There is a coherent network of rural support programmes in Pakistan and there are successful models to demonstrate their impact on poverty. One such model is the EU-funded Sindh Union Council and Community Economic Strengthening Support (SUCCESS) programme, which is built on the social investments of the UN-Based Poverty Reduction Program (UCBPRP) in Sindh. The SUCCESS program offers a community-driven economic and social empowerment package, with well-tailored socioeconomic instruments. These instruments include providing income-generating grants (IGGs) to the ultra-poor to help them escape from poverty. It provides small interest-free loans to the poor who are economically-active to help expand their enterprises.

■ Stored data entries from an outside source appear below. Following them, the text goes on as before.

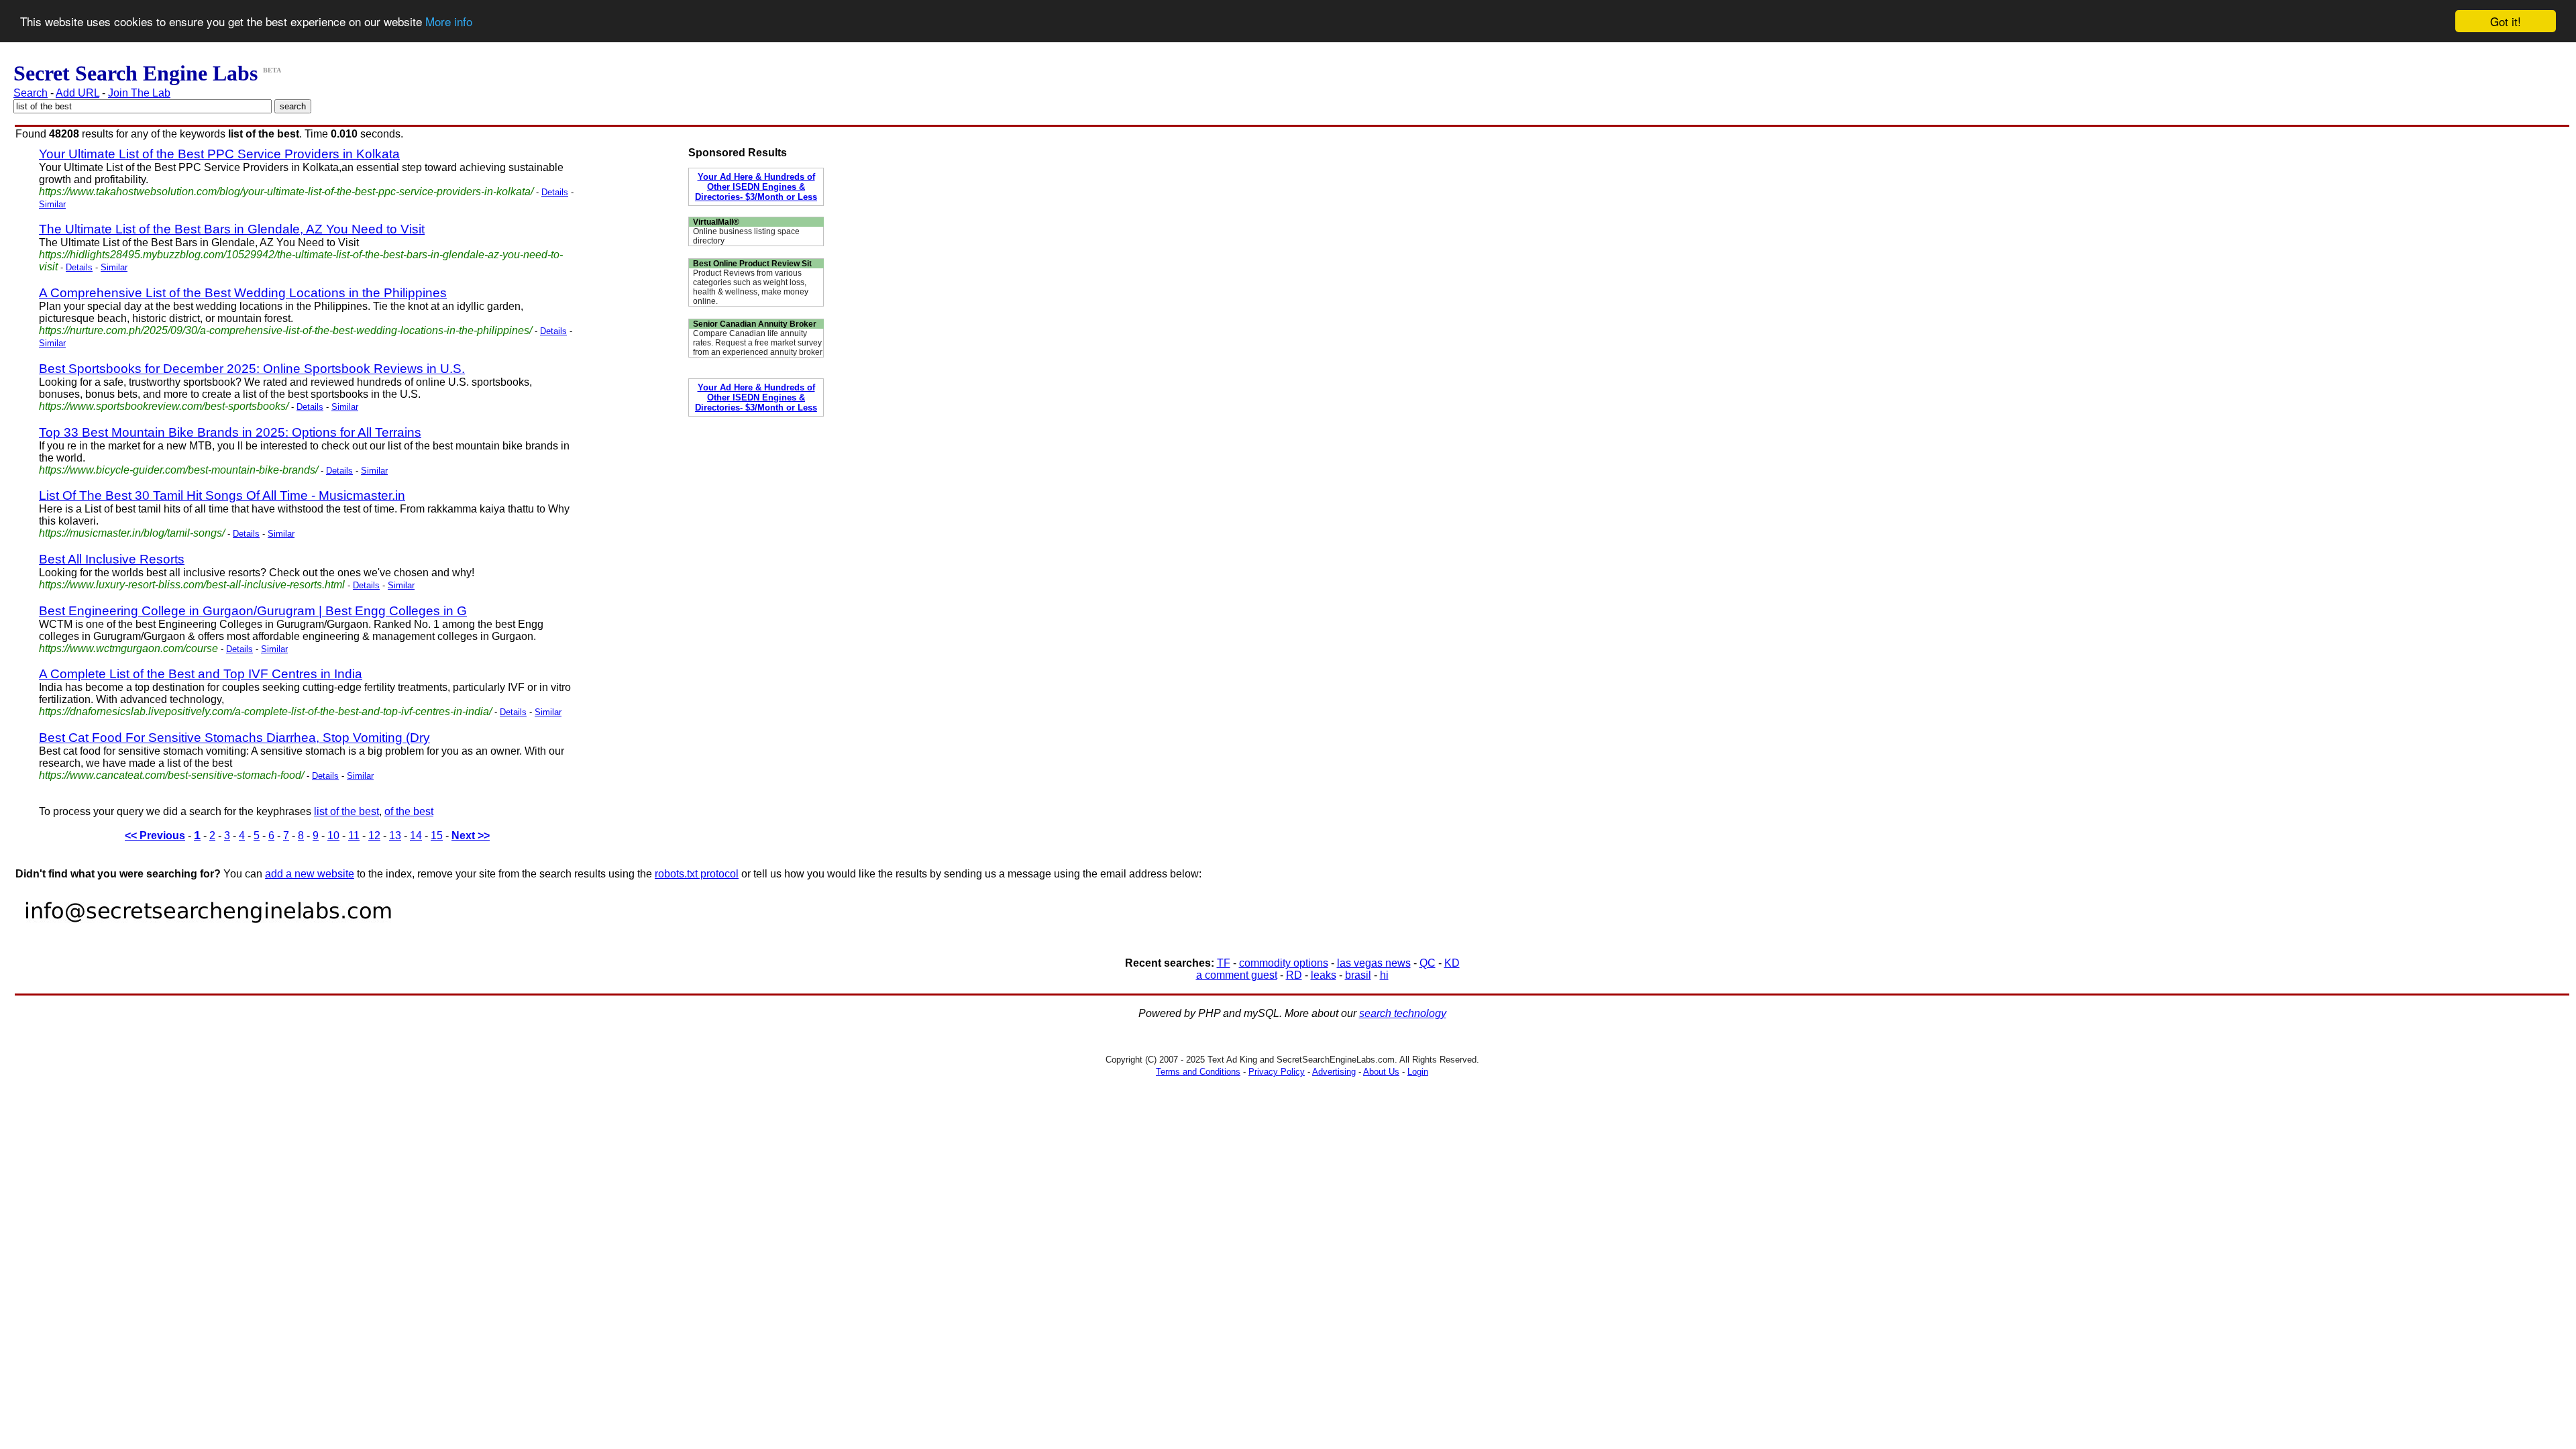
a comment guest (1236, 975)
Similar (52, 204)
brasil (1358, 975)
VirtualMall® (716, 222)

The programme also includes building community-based infrastructure and providing skill development trainings to rural women.

The most significant component of this programme is to help people articulate their own needs by helping them create their own institutions at the settlement, village and union council levels. Governed through a highly qualified team of professionals of the Rural Support Programmes Network (RSPN), the initiative has created robust, well-governed and inclusive institutions for rural women. Sana, a leader of community-based institution, told this writer that: “the government must invest in these institutions for accelerated prosperity in the country… we are now empowered to present our demands to political representatives”.

It took more than 40 years of consistent support to BRAC, which produced a remarkable impact on social and human development in Bangladesh. What are the common features among all the successful development policies and programmes? Timeliness, relevance, inclusiveness, dynamism, flexibility, and the spirit of continuous improvement are the key features.

The UCBPRP and its corollary SUCCESS created a platform to engage peers, thought leaders, practitioners from governments, agencies and academics to share the experiences on community-driven drives. The government of Pakistan can adopt this approach by creating a community of practice to bring together development practitioners, policymakers and researchers to help formulate a poverty-sensitive social policy.

It is vital to invest in large-scale infrastructure to cope with the emerging industrial and economic needs of CPEC. It is equally important to build an educated and skilled workforce to benefit from the emerging new economy. If between one percent and two percent of CPEC’s total investment is allocated towards social and human development, it will bring about an economic revolution in Pakistan. The youth of this country must be equipped with relevant knowledge and skills to benefit from these emerging arenas of development opportunities. We must learn from our experiences and move forward to build a prosperous, inclusive and peaceful Pakistan for our coming generations.

The writer is a freelance columnist based in Islamabad.